Tummy time is one of the most essential exercises for babies to start as early as when your child is 3 to 4 months old. The basic idea is to put your baby on his stomach on a well-supported, solid surface like the floor. Your baby will initially struggle to hold his head up, but his efforts will strengthen his neck and back muscles.
Once he learns to raise his head, encourage him to wiggle and push himself forward by placing toys just out of his reach. You can also use his favorite toys to keep him engaged and extend tummy time to longer periods. Ensure that you are always by his side to supervise this activity when you try this exercise.
Doctors recommend starting with 5 to 10 minutes of tummy time and slowly increasing it. For more information on how to practice this activity, visit this article "What's the importance of tummy time for a baby?" by Mayo Clinic.

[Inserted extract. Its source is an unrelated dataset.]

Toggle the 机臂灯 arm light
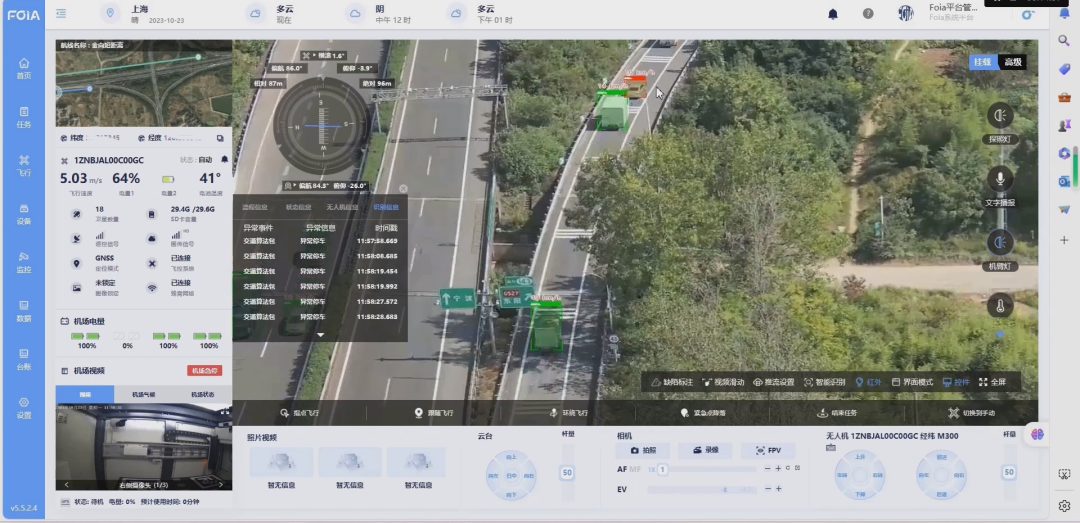This screenshot has width=1080, height=523. click(x=999, y=242)
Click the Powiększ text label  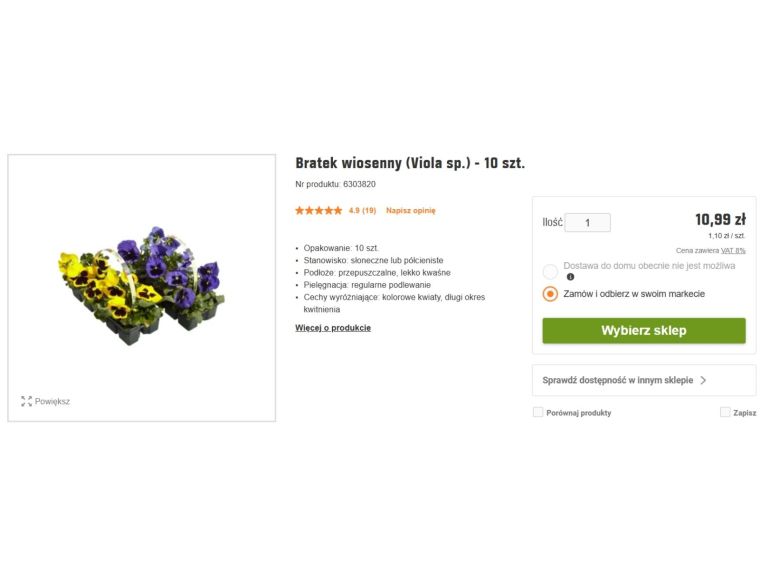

Give your baby’s legs, hips, and abdomen a good workout with this exercise. Have your baby lie on his back and gently move his legs up and down in a circular fashion that resembles pedaling a bicycle. This action forces his legs to stretch outwards and then inwards. It also helps him contract and flex his abdominal muscles. Another big advantage of bicycling is that it relieves gas by pushing air out of his system.
3. Chest cross
This is another exercise that your child can do when he is very little. Lay your baby on his back with his arms outstretched. Slowly wrap his fingers around your forefinger, so he has a tight grip. Now bring both his arms across his chest at the same time, till they cross. Hold this position in place for half a minute and then return his arms to the outstretched position. Repeat the movement several times on a regular basis. This will increase his range of reach and help with arm muscle development.
4. Kicking exercises
Your baby needs strong leg muscles and good balance to eventually start walking. Kicking exercises will strengthen his legs and improve his flexibility. For this, give him something to kick. Place your hand near his feet, so he can aim and kick at it. When presented with resistance, his kicks will tend to become stronger over time and less random. You can also dangle safe and soft toys for him to kick away. Objects that make sounds when moved will excite him and encourage more attempts at kicking.
5. Lifting and gripping exercises
Your baby cannot lift much weight. Nevertheless, it is important to help him strengthen his arm muscles and learn how to grip things with a strong hold. Place objects like rattles, blocks, and toys at a raised height. Your baby should be able to reach these objects with a little stretching. Encourage him to pick up each object while on his tummy. This will promote dexterity, muscle development, coordination, and core strength. You can place all these items in a bin that he can slowly reach into and pull things out of.
Or you can lay him flat on his back and place toys on either side. This will encourage him to twist towards the items he likes and try to pick them up. Slowly move the toy up and down, so he must bend and stretch to reach it. This activity improves coordination and flexibility.
You can get started with these 5 simple exercises to get your baby moving! As your baby grows older, you will be able to add more exercises and activities to the list.